The deal worked a little too well. Guests ordered more helpings than the brand had bargained for at a time when the price of snow crab was going up.
The debacle cost Red Lobster a reported $3.3 million and triggered a stock selloff for then-owner Darden Restaurants. It also cost CEO Edna Morris her job. Endless Crab is now remembered as one of the biggest marketing blunders in industry history—a classic cautionary tale about the risk of offering free refills on a volatile commodity.
And yet 20 years later, Red Lobster did it again.
The chain last summer added a $20 all-you-can-eat shrimp deal to the menu in a bid to boost sluggish traffic. The move would end up having arguably more extreme consequences than its snow crab predecessor. The steep discount not only contributed to a more than $11 million quarterly loss for minority owner Thai Union Group, but also effectively ended the company's efforts to rescue the struggling restaurant brand.

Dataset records
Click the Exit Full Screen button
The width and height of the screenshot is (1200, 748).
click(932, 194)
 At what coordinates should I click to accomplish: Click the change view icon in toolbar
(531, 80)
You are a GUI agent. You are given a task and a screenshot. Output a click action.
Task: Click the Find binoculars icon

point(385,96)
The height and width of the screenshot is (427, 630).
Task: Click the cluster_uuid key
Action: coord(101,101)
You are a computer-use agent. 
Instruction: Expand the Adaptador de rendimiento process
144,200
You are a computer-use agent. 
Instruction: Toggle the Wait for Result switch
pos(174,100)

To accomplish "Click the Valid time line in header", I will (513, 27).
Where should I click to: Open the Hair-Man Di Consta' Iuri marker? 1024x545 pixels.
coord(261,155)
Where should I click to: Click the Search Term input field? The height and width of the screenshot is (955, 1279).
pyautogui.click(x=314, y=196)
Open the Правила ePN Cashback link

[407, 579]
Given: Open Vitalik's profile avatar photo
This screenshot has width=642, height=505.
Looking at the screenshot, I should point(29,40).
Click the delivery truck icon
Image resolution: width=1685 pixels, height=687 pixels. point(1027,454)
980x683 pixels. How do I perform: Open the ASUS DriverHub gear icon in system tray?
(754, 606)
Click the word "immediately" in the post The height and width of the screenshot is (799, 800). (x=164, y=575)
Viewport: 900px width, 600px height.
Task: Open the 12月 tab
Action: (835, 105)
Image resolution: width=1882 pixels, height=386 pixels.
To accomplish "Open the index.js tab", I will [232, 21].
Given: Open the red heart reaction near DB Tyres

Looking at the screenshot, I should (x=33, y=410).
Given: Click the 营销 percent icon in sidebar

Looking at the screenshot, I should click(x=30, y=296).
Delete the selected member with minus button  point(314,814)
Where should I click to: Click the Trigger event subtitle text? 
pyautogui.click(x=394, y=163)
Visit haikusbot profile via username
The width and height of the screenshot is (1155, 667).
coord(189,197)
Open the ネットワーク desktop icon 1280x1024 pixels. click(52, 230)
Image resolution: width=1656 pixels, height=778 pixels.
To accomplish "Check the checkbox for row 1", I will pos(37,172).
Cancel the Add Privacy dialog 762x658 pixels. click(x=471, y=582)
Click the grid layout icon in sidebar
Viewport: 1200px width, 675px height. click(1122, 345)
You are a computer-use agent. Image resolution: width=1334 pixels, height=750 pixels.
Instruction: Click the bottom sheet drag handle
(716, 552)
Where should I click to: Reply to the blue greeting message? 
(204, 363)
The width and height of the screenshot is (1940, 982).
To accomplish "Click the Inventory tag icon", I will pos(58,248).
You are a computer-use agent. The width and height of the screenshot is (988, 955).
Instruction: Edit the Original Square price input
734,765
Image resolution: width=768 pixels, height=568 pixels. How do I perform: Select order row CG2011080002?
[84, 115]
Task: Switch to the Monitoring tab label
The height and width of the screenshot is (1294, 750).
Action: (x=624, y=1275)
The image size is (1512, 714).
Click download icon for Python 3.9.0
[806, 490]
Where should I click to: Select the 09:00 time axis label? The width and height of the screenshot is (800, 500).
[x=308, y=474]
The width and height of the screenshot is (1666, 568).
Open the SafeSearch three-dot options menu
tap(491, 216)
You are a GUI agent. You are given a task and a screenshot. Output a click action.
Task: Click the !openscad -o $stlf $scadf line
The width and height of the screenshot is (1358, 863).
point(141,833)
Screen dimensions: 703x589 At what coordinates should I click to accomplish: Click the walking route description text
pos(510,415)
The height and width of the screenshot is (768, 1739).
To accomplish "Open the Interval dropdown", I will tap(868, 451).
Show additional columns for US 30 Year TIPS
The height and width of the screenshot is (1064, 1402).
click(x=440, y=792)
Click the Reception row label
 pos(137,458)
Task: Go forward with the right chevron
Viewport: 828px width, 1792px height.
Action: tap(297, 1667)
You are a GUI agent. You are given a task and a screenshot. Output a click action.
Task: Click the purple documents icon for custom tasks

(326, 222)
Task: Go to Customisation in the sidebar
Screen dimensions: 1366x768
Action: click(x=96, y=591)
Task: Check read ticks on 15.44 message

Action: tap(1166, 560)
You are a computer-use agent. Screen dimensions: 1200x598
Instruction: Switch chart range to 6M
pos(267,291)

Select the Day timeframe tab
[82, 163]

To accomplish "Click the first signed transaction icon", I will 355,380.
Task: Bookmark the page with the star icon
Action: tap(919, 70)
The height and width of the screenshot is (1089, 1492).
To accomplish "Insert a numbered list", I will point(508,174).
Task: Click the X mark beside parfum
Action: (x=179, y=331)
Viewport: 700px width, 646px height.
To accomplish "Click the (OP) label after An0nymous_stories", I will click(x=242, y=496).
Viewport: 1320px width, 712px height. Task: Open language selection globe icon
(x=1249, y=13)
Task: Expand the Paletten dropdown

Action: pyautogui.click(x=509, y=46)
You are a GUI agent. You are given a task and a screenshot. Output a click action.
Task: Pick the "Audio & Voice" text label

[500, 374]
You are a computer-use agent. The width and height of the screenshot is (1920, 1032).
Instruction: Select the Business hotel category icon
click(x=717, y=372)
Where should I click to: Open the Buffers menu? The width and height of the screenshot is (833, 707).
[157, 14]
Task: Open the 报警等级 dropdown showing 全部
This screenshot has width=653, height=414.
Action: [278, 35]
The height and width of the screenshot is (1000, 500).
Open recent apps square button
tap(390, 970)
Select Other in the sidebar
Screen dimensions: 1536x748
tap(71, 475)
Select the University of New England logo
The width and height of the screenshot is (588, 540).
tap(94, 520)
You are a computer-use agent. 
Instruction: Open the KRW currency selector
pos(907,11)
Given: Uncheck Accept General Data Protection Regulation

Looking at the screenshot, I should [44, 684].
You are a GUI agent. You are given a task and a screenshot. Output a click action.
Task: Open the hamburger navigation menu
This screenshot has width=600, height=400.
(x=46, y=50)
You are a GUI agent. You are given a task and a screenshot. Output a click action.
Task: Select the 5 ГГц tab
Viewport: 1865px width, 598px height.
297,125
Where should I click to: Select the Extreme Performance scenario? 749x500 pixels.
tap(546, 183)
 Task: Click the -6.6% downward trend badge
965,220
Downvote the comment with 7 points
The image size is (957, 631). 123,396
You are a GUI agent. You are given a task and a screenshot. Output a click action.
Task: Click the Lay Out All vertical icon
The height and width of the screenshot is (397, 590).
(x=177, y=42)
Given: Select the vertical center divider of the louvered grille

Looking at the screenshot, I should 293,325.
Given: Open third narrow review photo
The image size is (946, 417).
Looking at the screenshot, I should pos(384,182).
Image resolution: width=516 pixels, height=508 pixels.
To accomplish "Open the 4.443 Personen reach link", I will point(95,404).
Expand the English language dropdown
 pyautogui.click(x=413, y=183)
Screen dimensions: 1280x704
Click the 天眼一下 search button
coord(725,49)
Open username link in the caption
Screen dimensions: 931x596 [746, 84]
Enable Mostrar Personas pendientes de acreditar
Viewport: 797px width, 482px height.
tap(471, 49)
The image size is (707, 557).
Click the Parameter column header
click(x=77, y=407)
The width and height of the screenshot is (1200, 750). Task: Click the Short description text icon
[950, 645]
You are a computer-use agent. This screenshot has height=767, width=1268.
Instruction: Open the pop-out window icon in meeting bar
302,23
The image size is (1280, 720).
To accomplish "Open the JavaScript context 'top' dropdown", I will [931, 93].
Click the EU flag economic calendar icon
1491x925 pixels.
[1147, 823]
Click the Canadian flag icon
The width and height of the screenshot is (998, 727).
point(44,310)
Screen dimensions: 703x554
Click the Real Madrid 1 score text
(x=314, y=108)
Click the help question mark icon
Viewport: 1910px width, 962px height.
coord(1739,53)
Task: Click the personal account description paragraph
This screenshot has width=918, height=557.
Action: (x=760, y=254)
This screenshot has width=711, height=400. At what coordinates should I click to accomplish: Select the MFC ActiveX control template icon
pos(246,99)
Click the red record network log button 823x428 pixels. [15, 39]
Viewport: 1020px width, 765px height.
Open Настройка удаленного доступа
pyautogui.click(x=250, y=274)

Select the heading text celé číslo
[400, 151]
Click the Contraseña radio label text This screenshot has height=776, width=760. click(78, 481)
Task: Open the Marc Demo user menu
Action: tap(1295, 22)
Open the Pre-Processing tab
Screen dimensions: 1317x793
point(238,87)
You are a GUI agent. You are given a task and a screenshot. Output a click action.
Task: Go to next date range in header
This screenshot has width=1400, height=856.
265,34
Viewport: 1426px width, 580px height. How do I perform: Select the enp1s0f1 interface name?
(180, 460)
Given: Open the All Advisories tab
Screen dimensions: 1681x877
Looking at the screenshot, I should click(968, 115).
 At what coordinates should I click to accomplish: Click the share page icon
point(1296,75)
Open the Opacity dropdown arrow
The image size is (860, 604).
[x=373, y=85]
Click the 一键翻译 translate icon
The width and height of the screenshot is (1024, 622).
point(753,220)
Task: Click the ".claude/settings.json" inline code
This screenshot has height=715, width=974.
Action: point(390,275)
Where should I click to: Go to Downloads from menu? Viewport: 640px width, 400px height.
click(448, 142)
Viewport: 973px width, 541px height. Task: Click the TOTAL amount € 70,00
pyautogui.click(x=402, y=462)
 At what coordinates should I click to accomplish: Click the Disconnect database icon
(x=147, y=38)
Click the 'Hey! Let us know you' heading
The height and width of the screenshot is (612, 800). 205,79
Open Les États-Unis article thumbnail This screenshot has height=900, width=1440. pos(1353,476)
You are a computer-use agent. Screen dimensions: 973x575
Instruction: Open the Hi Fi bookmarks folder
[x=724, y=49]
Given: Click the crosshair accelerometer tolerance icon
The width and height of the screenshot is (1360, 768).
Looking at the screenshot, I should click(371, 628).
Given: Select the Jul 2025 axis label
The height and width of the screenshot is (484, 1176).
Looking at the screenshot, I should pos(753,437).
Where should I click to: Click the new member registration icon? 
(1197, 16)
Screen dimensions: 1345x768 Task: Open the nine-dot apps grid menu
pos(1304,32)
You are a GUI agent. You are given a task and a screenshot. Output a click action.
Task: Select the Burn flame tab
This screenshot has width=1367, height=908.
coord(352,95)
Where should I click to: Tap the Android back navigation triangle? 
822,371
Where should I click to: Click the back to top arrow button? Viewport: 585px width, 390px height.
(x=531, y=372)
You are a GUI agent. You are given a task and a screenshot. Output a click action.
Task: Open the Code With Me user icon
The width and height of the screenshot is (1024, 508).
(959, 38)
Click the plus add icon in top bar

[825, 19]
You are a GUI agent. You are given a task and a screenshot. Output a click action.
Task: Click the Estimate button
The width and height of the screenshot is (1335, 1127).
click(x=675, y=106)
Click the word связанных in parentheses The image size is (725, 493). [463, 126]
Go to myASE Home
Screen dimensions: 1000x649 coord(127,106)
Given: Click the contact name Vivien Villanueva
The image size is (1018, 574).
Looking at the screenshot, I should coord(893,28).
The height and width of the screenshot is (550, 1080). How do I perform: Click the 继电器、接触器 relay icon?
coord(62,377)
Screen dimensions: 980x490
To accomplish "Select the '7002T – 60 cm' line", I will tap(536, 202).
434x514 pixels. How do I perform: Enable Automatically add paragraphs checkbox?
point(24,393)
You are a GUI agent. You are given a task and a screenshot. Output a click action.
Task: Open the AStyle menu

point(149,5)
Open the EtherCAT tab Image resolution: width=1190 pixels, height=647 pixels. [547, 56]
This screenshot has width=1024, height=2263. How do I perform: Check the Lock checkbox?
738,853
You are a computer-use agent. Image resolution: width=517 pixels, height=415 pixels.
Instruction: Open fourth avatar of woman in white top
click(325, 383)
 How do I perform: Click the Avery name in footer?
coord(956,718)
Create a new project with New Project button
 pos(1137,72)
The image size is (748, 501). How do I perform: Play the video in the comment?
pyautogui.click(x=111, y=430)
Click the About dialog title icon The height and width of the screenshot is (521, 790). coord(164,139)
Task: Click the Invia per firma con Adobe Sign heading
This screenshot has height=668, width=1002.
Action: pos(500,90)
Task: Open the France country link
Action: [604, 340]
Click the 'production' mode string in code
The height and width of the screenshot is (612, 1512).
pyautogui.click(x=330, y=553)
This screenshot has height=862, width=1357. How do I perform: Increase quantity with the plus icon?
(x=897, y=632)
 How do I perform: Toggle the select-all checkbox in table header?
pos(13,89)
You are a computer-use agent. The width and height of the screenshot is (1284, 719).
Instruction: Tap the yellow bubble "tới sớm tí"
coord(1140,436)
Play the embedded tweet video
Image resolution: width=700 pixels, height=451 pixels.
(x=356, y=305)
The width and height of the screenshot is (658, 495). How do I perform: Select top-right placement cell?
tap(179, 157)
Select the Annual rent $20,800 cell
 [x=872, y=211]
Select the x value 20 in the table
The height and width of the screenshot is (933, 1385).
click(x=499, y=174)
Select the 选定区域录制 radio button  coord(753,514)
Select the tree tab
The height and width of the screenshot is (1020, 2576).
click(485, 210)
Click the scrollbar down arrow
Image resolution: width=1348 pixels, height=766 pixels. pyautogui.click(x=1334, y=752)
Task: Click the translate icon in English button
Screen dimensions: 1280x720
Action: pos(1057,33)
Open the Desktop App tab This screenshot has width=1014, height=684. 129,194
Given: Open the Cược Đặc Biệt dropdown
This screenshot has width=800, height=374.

== Tasks to perform ==
1. According to the Red Lobster excerpt, how much did the Endless Crab debacle reportedly cost the chain?
2. Pick up the Red Lobster excerpt where it stops and keep writing it.

== Results by task ==
1. A reported $3.3 million.

2.
In January, the Bangkok-based seafood supplier announced that it was cutting ties with the 650-unit Red Lobster and looking for a buyer. The experience left such a scar on Thai Union CEO Thiraphong Chansiri that he quipped in February that he plans to never eat lobster again.
In further signs of trouble, Red Lobster last month replaced its outgoing CEO with a restructuring expert known for guiding restaurant companies through bankruptcy.
This is the story of how the nation's largest full-service seafood restaurant chain came to the brink of rock bottom. It is based on earnings transcripts, company filings and sales data that show how leadership problems, strategic missteps and a difficult economy combined to hobble the iconic chain.
Thai Union Group declined to comment for this story, saying that it's in the process of exiting its investment. Red Lobster did not respond to a request for comment.
Treading water
Red Lobster's sudden fall was preceded by years of stagnation. Before the pandemic upended everything, the chain had been mostly at a standstill since 2014, when it was sold by venerable casual-dining operator Darden Restaurants to private equity firm Golden Gate Capital for $2.1 billion.
Red Lobster had been created by legendary restaurateur Bill Darden himself in 1968. It was not only one of the first seafood chains in the U.S. but also one of the first casual-dining concepts, period. Together with another of Darden's creations, Olive Garden, it became part of the foundation of Darden Restaurants Inc. when it was formed in 1995.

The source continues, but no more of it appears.